This trial is active, not recruiting.

Condition neurofibromatosis 1
Treatments peg-interferon alpha-2b, celecoxib (celebrex), temozolomide (temodar), vincristine sulfate (oncovin)
Phase phase 2
Sponsor Spectrum Health Hospitals
Start date October 2008
End date October 2017
Trial size 20 participants
Trial identifier NCT00846430, 2008-260


Patients with neurofibromatosis type 1 (NF1) commonly develop non-cancerous tumors called plexiform neurofibromas. These tumors can be defined as "high-risk" when they result in severe pain, physical disability, organ dysfunction and/or become life-threatening. Presently, there is no effective medical therapy to offer patients with "high-risk" plexiform neurofibromas, and surgery does not provide lasting help. This study will evaluate the effectiveness of two treatment combinations in patients with "high-risk" plexiform neurofibromas.

United States No locations recruiting
Other Countries No locations recruiting

Study Design

Allocation non-randomized
Endpoint classification safety/efficacy study
Intervention model crossover assignment
Masking open label
Primary purpose treatment
This is a phase II single arm study with sequential treatments available by response where all participants begin therapy with a combination of celecoxib and interferon alpha-2b (CI, treatment-1). Response to CI therapy will be assessed at six months by clinical and radiographic evaluations. Those patients who have achieved a partial response (improvement in pain, improvement in functioning, or ≥50% reduction in tumor size) or complete response (resolution of pain, and normalization of functioning with a ≥ 90% reduction in tumor size) will continue with the same CI therapy for up-to two years on study.
peg-interferon alpha-2b
age and weight dependant
celecoxib (celebrex)
age and weight dependant
temozolomide (temodar)
age and weight dependant
vincristine sulfate (oncovin)
age and weight dependant

Primary Outcomes

Tumor response based on evaluation of symptom assessment, tumor measurements, and MRI studies - Toxicity of treatment combinations based upon laboratory studies and physical examination
time frame: Monthly physical exam first three months and then every three months after, MRI's will occur at baseline, 6, 12 and 24 months.

Secondary Outcomes

Psychological toxicity based upon psychological evaluations - Improved quality of life based upon physical examination and performance scales
time frame: Psychological evaluation at baseline, 3, 12, and 24 months

Eligibility Criteria

Male or female participants from 2 years up to 30 years old.
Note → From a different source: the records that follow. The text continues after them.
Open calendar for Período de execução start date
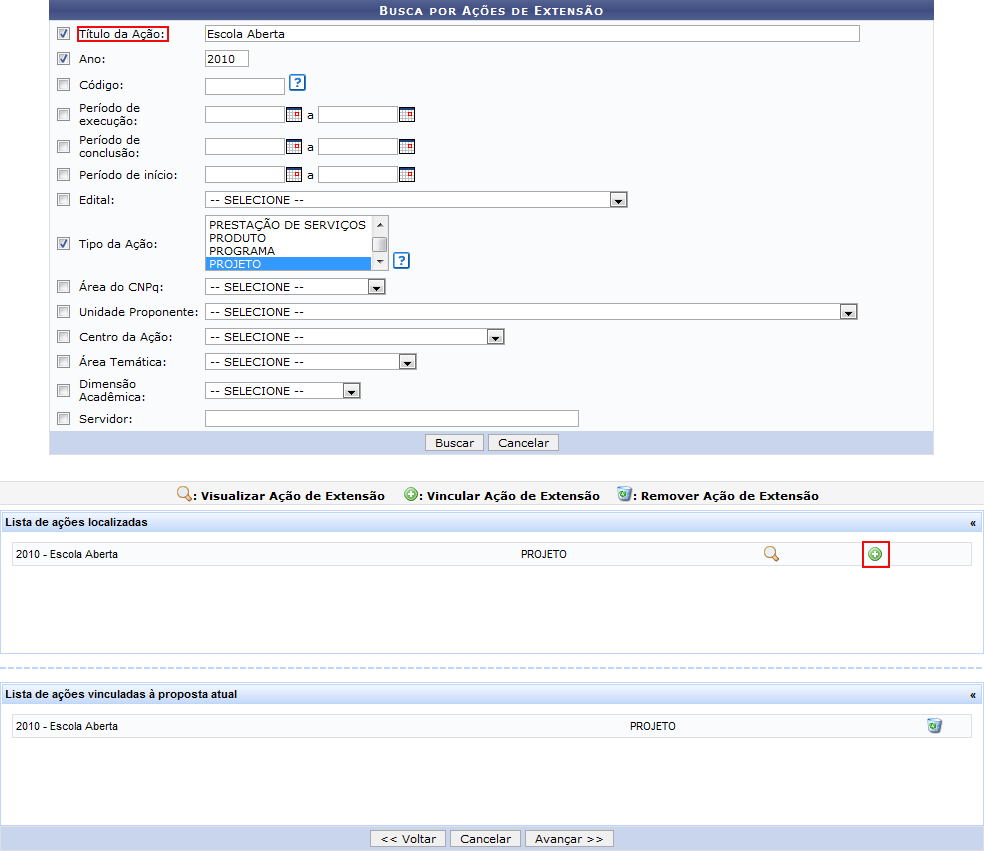This screenshot has width=984, height=851. pos(294,114)
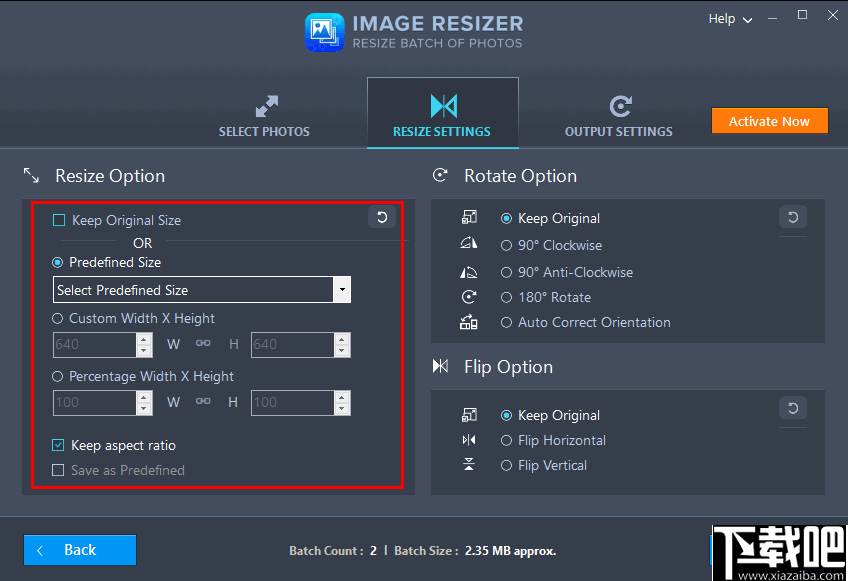Choose Flip Horizontal in Flip Option

[506, 440]
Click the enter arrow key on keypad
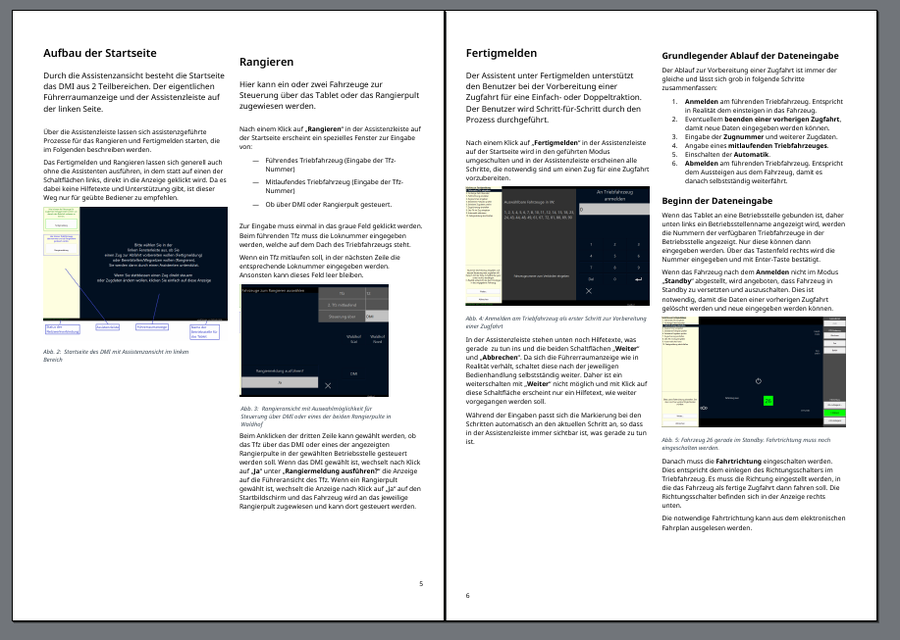 tap(638, 279)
Inclusion Criteria: - "High-Risk" Plexiform Neurofibromas associated with a diagnosis of NF1 - 2-30 years old (minimum bodyweight of 10 kilograms) - Adequate renal function Exclusion Criteria: - Previously untreated active optic glioma - History of any previous allergy to study medications - History of ischemic vascular disease - Pregnancy / Breast feeding

Additional Information

Official title Medical Treatment of "High-Risk" Neurofibromas in Patients With Type 1 Neurofibromatosis: A Clinical Trial of Sequential Medical Therapies
Principal investigator Albert S Cornelius, MD
Description The study's design involves treating eligible patients with a combination of celecoxib and pegylated interferon alpha-2b. If the patients have at least a partial response after six months, they may continue on the same treatment for up to two years. If the patient experiences less than a partial response, or has progressive disease after six months of therapy, then vincristine and temozolomide will be added to the celecoxib and interferon alpha-2b backbone. Response to treatment will be assessed after a minimum of six months, presuming the patient has not experienced progressive disease. Total duration of therapy on study is two years for any individual treatment plan.
Trial information was received from ClinicalTrials.gov and was last updated in May 2015.
Information provided to ClinicalTrials.gov by Spectrum Health Hospitals.